Harassment and all forms of discrimination are covered under wrongful acts. Discrimination claims include discriminatory practices against a person based on their race, religion, age, sex, national origin, disability, pregnancy or sexual orientation. Harassment involves unwanted sexual advances or requests for sexual favors. Both verbal and physical conduct, as well as other forms of harassment that create a hostile or offensive work environment, are covered. Some policies also cover accusations of mental anguish, emotional distress, humiliation and assault.

If your organization has a lot of interaction with the public, it is especially vulnerable to third-party claims like those described above. In some cases, EPLI carriers may not provide third-party coverage to firms with a high potential for claims. What they might offer instead is limited coverage, such as covering accusations of discrimination, but not harassment claims.

To protect your organization from third-party claims, you need to go beyond just purchasing coverage. You must implement policies and procedures that address discrimination and harassment issues, both from the standpoint of an employee’s actions and the actions of third parties. EPLI insurers are increasingly requiring employers to implement these practices before they will issue a policy.

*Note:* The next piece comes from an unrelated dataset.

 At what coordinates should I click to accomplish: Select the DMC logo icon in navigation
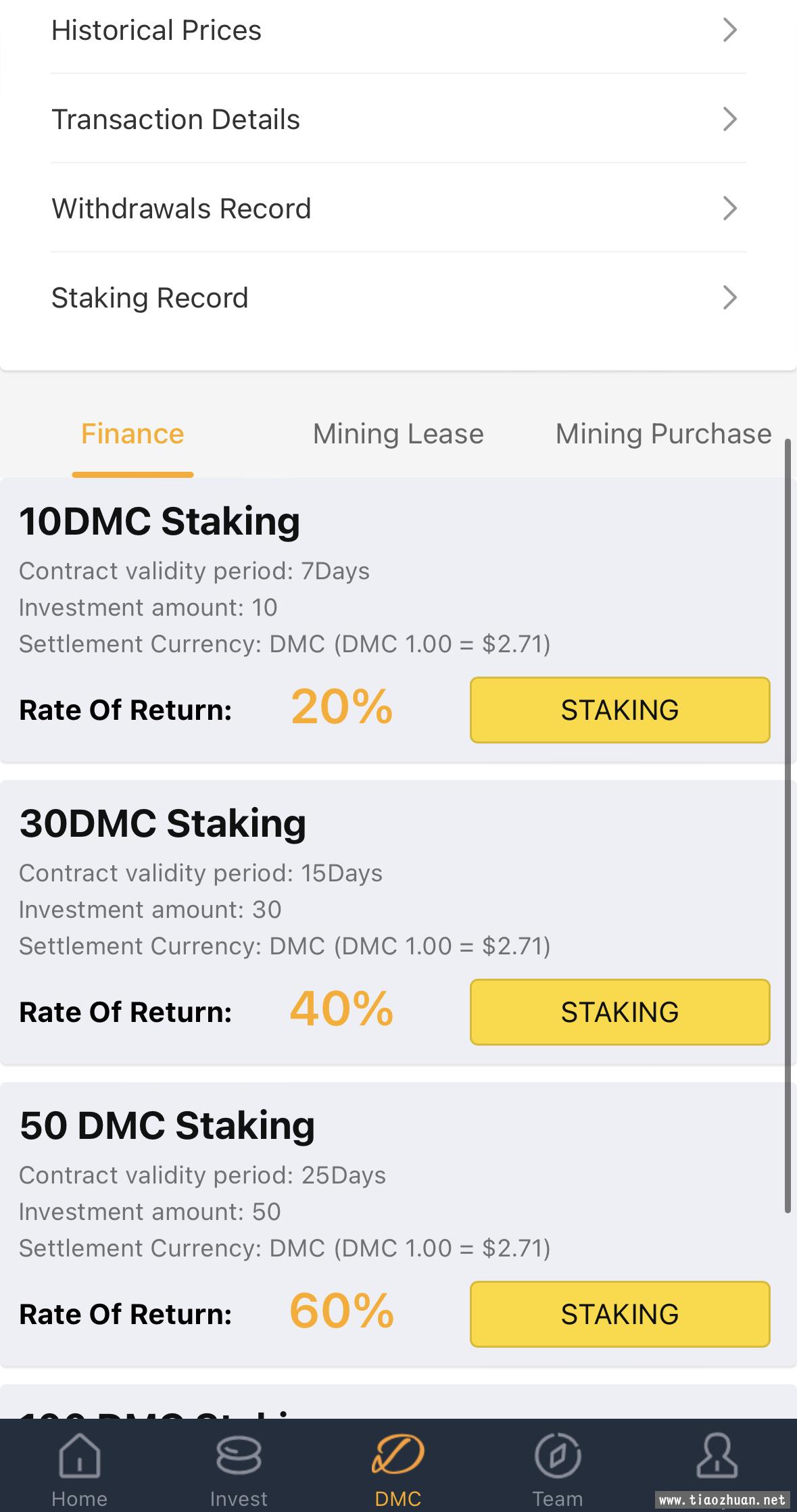click(398, 1455)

Having policies in place will offer little help to stop third-party claims if employees aren’t adequately trained. New employee orientation programs should include a presentation outlining the organization’s harassment/discrimination policies. The training must also include how to report and handle a third-party claim. However, hearing the information once is not enough to insure compliance. Employees must be periodically retrained through departmental meetings. To maintain the effectiveness of departmental training sessions, be sure that supervisors are provided with copies of all policy updates and procedural changes.

One important caveat to keep in mind is that most EPLI policies don’t provide third-party coverage for accusations involving the violation of the Americans with Disabilities Act. Nevertheless, you should review your EPLI policy’s definition of a claim to determine the policy’s interpretation. Many policies define a claim as a “demand for monetary damages.” This definition can present a problem in an ADA claim, because many of these claims are asking for reasonable accommodations, not monetary awards. That’s why it is important to ensure that your policy’s definition of a claim includes claims for non-monetary damages. A policy with this expanded definition will cover defense costs and indemnity connected with an ADA claim, but will not provide the funds to bring your organization into compliance with the provisions of the law.

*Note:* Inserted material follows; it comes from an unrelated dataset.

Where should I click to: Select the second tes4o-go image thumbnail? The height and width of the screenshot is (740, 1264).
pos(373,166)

Consider Preemployment Testing to Reduce Employee Lawsuits

Employees who sue their employers for discrimination, denial of workers’ compensation benefits, or unfair employment practices can harm a company, not only economically, but its reputation as an employer and a corporate citizen. One method being used more often by businesses to reduce employee lawsuits is preemployment testing. Implementing this process correctly can result in hiring employees who are not only best suited for the job, but by reducing employee lawsuits, you could lower the cost of your employment practices liability insurance.

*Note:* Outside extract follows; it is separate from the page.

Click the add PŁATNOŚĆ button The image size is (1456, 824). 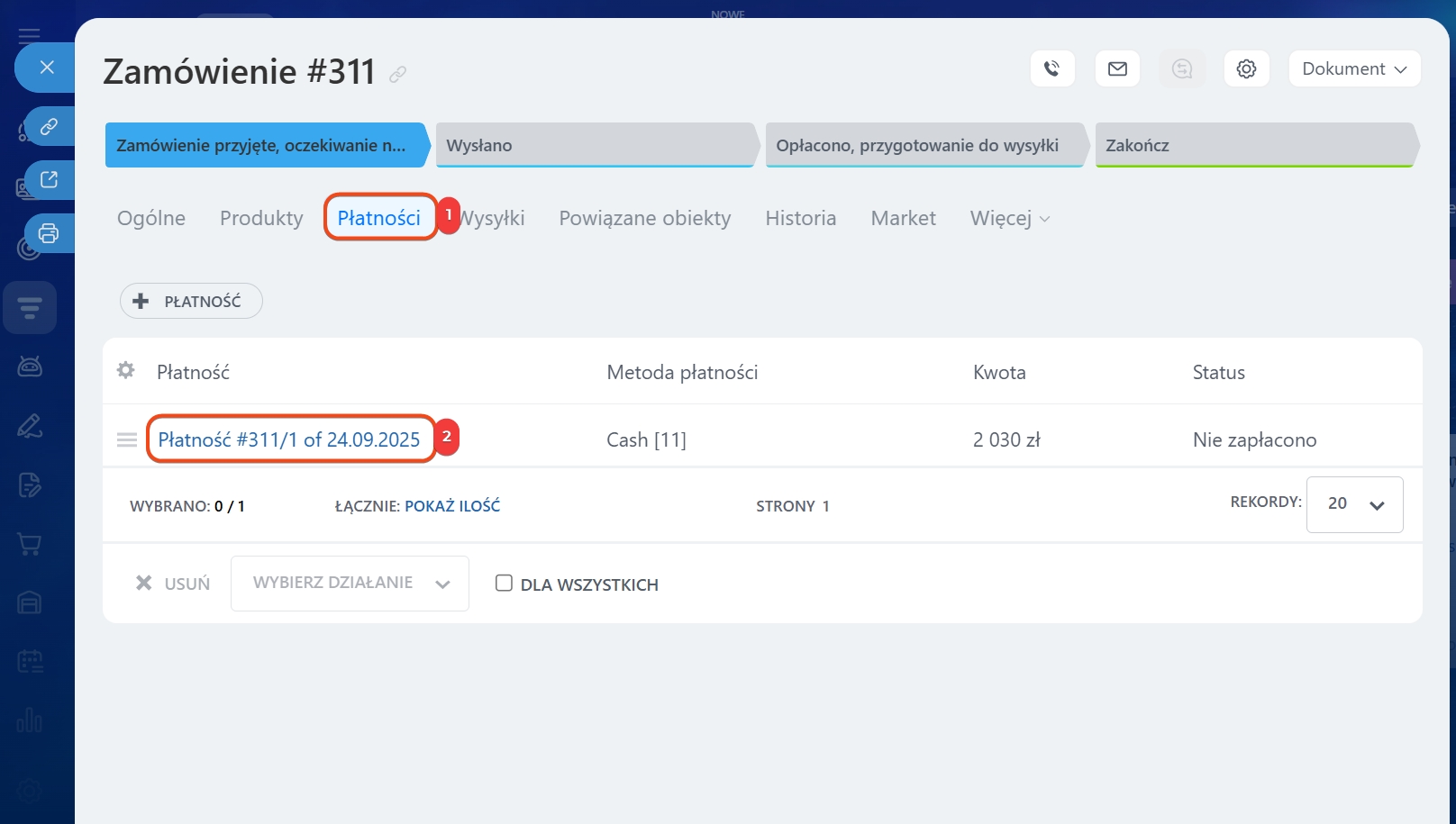tap(191, 301)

Though preemployment testing has been proven effective in identifying individuals who are likely to file lawsuits, unfortunately, many employers fear they can be sued for just administering such tests. But, by vigilantly preparing and evaluating preemployment tests and conducting them uniformly, the practice can be a valuable, additional tool in selecting the right employees for your company.

Preemployment testing can include skills tests, endurance tests, physical agility tests, psychological tests, integrity tests, and educational proficiency exams. Employers with 15 or more employees are required by the federal government to monitor the impact of all tests – formal, informal, oral or written, objective or subjective – to insure that they do not negatively affect specific population groups.

Generally to be legally administered, preemployment tests must meet certain criteria. They must measure qualities and traits that have high relevancy to job performance; the content of a test must reflect the skills required to do the actual job; and if the test is designed to measure a certain trait or characteristic, determining the value of having such a trait must relate directly to job duties and performance.

Before developing preemployment tests or hiring a testing firm, you should determine if these tests are really necessary. If you find them necessary, you should meticulously document the reason you are conducting the preemployment test.  Keep thorough statistics to measure any adverse impact on specific populations, which could produce discrimination problems. Eliminate any test parts that are producing negative results.

Testing for disabled applicants demands that additional guidelines and restrictions be followed. Disabled applicants who have sensory, manual, or speaking disabilities must be administered tests that reflect their skills, aptitudes, and the factors required to do the job, and not their disabilities. Special arrangements must be made to test the disabled. Such arrangements may include providing a reader, sign interpreter, large print or Braille, giving the applicant more time to complete the test and making testing facilities easily accessible. Testing applicants for AIDS before and after a conditional job offer is not wise and could lead to serious legal difficulties, unless a genuine business requirement exists that would rule out a person with AIDS from performing the job.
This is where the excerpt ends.